= Marxist–Leninist Students' Federation =

Student group within the Portuguese Workers' Communist Party

The Marxist–Leninist Students' Federation (Federação dos Estudantes Marxistas-Leninistas) was the students wing of the MRPP. FEM-L played an important role in the early years of the party.

It was through the FEM-L that the MRPP established itself as one of the main political forces in Portuguese universities in the final years of the dictatorship and would become one of the largest and most active radical organizations of the revolutionary period. Its propaganda organ was the newspaper Guarda Vermelha.

Among the FEM-L militants were José Ribeiro Santos, Alexandrino de Sousa, António Garcia Pereira, José Manuel Durão Barroso and Saldanha Sanches.

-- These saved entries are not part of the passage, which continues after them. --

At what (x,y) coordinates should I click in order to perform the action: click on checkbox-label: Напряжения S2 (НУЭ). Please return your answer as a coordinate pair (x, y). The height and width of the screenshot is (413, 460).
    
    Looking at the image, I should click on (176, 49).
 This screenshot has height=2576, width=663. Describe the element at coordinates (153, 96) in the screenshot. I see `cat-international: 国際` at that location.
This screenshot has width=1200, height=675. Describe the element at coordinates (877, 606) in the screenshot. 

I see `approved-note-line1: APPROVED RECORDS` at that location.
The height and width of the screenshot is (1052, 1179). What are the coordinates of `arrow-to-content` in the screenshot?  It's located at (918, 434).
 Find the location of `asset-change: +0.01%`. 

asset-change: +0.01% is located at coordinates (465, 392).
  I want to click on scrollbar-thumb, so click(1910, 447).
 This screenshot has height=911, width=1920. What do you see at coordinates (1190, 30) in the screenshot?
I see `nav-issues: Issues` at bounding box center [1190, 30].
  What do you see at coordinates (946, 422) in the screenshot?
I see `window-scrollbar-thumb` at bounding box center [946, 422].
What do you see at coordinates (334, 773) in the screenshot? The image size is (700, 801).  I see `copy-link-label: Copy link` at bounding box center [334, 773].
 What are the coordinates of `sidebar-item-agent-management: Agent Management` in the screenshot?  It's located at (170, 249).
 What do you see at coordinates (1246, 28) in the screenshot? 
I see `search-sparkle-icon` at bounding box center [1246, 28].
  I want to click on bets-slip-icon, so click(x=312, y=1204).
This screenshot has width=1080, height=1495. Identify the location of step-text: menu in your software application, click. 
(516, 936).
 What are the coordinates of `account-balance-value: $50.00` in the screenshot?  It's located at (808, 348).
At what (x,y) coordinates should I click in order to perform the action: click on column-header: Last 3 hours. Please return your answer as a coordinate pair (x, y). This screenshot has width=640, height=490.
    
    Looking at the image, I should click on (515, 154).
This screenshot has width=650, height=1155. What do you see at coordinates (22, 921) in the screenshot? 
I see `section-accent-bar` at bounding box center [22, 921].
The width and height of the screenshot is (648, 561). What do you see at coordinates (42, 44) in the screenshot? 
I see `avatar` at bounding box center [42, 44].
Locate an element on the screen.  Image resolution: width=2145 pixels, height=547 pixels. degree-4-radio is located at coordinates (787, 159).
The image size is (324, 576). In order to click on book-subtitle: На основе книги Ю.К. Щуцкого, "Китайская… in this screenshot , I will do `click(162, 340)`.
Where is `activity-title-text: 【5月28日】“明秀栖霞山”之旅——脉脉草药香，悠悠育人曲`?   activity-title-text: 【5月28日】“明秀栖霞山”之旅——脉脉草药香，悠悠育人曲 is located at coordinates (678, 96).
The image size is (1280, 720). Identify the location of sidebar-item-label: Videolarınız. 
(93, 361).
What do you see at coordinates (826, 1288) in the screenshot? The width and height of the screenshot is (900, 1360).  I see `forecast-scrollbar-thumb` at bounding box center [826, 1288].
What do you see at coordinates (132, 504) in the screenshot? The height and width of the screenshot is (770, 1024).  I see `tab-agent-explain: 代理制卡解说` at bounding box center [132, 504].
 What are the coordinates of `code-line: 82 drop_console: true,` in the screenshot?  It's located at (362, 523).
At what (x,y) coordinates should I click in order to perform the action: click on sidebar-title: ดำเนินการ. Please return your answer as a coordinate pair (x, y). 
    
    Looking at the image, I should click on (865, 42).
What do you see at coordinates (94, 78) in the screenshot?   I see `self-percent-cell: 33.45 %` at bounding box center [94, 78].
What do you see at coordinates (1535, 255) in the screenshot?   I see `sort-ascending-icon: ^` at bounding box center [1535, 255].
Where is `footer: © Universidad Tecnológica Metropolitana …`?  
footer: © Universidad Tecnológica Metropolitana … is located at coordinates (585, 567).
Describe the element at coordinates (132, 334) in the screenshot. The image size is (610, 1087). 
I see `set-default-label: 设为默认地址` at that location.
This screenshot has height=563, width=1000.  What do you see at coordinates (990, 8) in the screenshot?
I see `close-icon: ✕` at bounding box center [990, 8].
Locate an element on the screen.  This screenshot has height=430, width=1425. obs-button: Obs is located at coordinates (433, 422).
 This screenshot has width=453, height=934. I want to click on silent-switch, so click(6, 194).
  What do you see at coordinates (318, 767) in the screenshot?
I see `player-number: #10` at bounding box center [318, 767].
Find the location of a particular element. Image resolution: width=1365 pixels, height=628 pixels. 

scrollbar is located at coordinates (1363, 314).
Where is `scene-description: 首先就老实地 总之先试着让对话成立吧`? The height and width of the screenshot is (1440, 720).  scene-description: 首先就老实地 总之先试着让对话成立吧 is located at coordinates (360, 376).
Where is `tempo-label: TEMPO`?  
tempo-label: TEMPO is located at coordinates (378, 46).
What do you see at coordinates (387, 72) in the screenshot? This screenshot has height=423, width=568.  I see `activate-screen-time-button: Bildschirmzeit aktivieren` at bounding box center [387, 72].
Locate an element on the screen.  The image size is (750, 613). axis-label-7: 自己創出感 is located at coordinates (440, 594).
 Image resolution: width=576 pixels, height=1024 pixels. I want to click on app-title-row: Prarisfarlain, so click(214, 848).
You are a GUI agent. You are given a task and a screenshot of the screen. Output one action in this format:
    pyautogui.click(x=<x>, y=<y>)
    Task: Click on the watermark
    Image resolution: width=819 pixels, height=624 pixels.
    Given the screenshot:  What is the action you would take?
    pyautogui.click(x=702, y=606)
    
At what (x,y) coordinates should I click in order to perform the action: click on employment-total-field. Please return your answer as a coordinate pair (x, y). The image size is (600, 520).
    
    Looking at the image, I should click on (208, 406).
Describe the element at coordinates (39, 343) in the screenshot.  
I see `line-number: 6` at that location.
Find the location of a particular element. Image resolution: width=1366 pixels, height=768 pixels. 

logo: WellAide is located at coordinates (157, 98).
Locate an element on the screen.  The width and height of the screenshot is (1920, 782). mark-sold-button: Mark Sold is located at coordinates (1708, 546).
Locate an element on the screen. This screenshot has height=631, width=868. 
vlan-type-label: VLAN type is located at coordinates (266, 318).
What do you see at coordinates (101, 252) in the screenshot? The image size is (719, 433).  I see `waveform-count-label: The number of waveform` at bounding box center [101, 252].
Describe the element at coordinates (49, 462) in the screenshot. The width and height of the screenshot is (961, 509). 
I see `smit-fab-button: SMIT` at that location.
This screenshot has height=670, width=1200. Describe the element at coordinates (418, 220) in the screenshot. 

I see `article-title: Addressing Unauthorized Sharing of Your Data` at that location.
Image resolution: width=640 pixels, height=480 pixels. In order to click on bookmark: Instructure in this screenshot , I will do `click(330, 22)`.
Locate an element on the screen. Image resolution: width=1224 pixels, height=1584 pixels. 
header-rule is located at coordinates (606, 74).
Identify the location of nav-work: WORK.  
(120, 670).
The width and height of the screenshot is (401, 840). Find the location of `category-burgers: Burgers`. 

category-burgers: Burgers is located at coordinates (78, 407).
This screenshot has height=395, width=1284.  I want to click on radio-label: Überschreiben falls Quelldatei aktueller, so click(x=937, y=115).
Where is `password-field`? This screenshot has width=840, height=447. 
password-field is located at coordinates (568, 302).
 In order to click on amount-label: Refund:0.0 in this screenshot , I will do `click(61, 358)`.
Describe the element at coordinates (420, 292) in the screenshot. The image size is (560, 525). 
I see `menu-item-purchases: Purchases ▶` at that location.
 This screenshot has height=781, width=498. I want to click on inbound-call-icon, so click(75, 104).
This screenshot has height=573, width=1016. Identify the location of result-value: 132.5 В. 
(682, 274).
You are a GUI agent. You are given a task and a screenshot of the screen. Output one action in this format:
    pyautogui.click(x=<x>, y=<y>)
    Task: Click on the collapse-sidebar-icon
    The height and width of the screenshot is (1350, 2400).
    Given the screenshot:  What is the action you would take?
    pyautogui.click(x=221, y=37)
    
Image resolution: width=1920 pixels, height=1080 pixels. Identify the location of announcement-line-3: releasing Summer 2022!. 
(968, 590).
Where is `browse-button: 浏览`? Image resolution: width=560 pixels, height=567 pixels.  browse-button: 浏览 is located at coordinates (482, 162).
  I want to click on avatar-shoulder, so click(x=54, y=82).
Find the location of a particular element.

José Ribeiro Santos was murdered by the General Directorate of Security on October 12, 1972, following clashes during student demonstrations at the Faculty of Law of the University of Lisbon. His death triggered numerous demonstrations demanding freedom and protesting against the political repression of the Estado Novo. His funeral was attended by thousands of people, mostly students, who were involved in clashes with security forces. In the weeks following the assassination, several demonstrations, student strikes and clashes took place in Lisbon, resulting in the closure of several universities. On October 9, 1975, Alexandrino de Sousa, also a law student, leader of FEM-L and director of the newspaper Guarda Vermelha, was thrown into the Tagus River by a group of UDP militants while putting up posters marking the death of Ribeiro dos Santos, and drowned.